Assigned task
The records follow. Filter them to the lines that hold "size".

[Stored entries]
------
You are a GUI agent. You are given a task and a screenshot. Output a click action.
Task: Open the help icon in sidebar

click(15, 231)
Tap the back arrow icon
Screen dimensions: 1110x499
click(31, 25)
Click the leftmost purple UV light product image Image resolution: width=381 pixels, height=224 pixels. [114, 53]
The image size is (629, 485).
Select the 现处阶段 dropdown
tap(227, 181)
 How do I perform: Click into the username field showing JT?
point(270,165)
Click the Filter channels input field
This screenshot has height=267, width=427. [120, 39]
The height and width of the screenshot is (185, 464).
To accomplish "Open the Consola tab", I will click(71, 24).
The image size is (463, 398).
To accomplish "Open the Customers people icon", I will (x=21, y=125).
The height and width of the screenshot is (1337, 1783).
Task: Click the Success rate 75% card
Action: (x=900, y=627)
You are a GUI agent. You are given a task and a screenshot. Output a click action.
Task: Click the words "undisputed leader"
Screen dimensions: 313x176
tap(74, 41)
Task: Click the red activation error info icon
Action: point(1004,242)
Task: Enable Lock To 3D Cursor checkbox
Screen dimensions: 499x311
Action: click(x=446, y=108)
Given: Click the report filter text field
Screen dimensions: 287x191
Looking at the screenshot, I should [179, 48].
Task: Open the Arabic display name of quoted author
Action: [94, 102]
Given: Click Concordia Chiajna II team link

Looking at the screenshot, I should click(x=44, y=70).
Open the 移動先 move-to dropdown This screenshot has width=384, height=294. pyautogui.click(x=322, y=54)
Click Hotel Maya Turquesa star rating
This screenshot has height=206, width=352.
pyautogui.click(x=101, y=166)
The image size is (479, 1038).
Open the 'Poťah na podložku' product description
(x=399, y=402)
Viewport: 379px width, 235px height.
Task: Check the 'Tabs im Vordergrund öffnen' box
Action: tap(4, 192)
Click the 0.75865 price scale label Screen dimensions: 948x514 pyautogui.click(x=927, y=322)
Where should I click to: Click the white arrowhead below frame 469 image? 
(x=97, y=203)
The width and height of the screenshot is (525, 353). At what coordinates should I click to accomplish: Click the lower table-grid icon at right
------
Output below
The image size is (629, 485).
The image size is (463, 398).
The image size is (479, 1038).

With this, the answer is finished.